Güncelleme Tarihi:
Bursa kökenli Minteks’in sahibi Özkan İrman’ın Bursa’daki Pirinç Hanı’nda elinde bir askıyla mezeci çıraklığı yaptığı çocukluk yıllarına ait gözlemlerinden izler bulunan Mezeci Çırağı adlı film, 14 Nisan’da tüm Türkiye’de gösterime giriyor.
Film, havlu satışı ile başladığı iş hayatında 67 ülkeye ev tekstili markasını ihraç eder konuma yükselen, Özkan İrman’ın aynı adlı kitabındaki hikâyeden yola çıkılarak senaryolaştırıldı.
İrman’ın bir televizyon programında "Mezeci Çırağı film olsa ne güzel olur" yaklaşımına verdiği olumlu cevap, genç yönetmen Battal Karslıoğlu'nun dikkatini çekti. Yönetmenin hikâyeyi içselleştirmesi ve inanması İrman’a da “evet” dedirterek yola çıkıldı.
KAMERA ARKASINDA DA ÇALIŞTI
Özkan İrman mekânları kitaptaki atmosfere uygun hale getirecek çalışmaları yürütmek üzere filmin yapımcılığının yanı sıra sanat yönetmenliğini üstlendi.
İrman’ın babası Mezeci İsmail Hakkı’yı usta oyuncu Yusuf Atala canlandırdı. Filmin kadrosunda Murat Ercanlı, Süleyman Kabaali, Pınar Gordie, Deniz Oral, Nazlı Kar, Ekrem Şenel, Ersin Özkan, Ahmet Ünal, Aydan Çakır, Ferda Erişkin, Zeynep Derin Şenyiğit, Ahmet Karakman gibi deneyimli isimler yer aldı.
KENDİ OĞLU ÇOCUKLUĞUNU CANLANDIRDI
Filmde yazarın sahne sanatlarına ilgi duyan ve birçok oyunda rol almış öğrenciler olan iki oğlunun da rolü var.
Babasının çocukluğunu Mezeci Çırağı karakterinde üstlenen Tuna ve Kula Recep’i canlandıran Arda bu rolleri diğer adaylarla birlikte girdikleri deneme çekimleri sonucu aldılar.
Dram türündeki film, 1970’li yıllardaki Bursa Pirinç Hanı’nda derme çatma binalarda ekmek parası derdindeki esnafın yoksulluk, çaresizlik, gariplikle örülü hikâyelerini barındırıyor.
Mezeci Çırağı kitabındaki hikâye Özkan İrman’ın Pirinç Hanı’nda babasının yanında elinde bir askı çıraklık yaparken gözlemlediklerini anlatıyor. “Orası benim hem oyun parkım hem işyerimdi.

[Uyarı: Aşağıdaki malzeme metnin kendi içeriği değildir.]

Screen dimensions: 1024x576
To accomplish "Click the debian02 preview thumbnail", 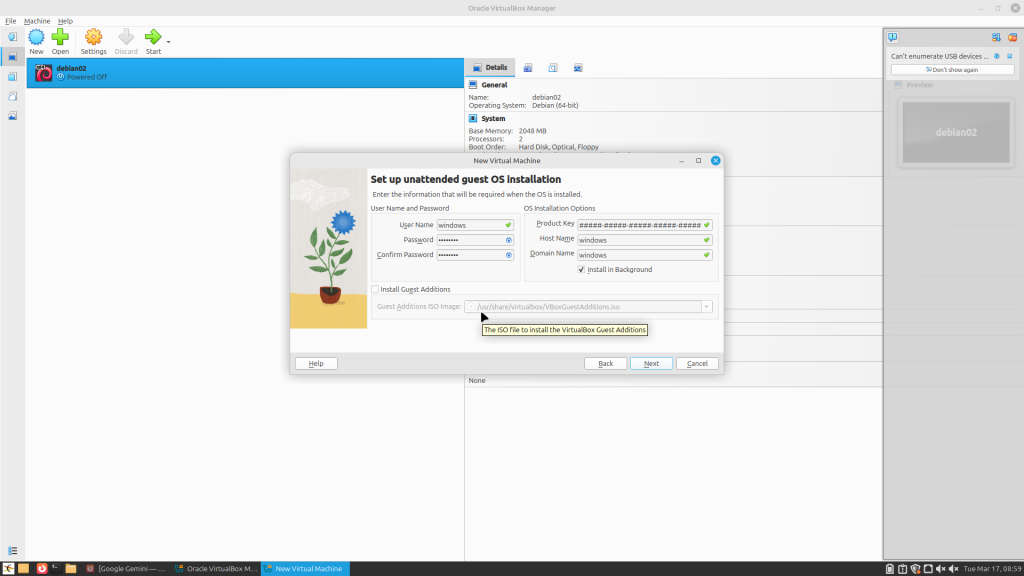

Aslında oyun neydi, iş neydi, onun bile ayrımında değildim tam. Yıllar sonra babamın hayatını yazayım derken, fark ettim ki ben çocukken sessiz bir tanığıymışım Pirinç Hanı’nın. Kitabımın önsözünde de vardır; biz çocukları uyuyor, oynuyor, ders yapıyor sanırız. Oysa onlar sessiz tanıklarıdır yaşamın. Esasında bilinçsiz bir kayıttır bu ve yazılmadığı için kaybolup gidiyor…” diyen İrman, yazarak olanları gün yüzüne çıkarttı. Sıcak bir ramazan ayında başlayan hikâyede esnafın ders verme biçimini, dayanışmasını, yoksulluk ve aşk acısını aktardı.
Film çekilirken, özellikle kitaptaki duygunun yakalanmasına çok önem verildi. Mekan bulma aşamasında Pirinç Hanı’nın günümüzde gerek bir sosyal etkileşim alanı olduğundan gerekse restore edildiğinden 70'li yıllardaki haline benzetip çekim yapmanın mümkün olmayacağı görüldü. Araştırmalar sonucunda benzer bir han olan Kayseri'de Vezir Han bulundu. Restorasyon için boşaltılan handa 21 gün süre ve izin alınarak çekimler gerçekleştirildi.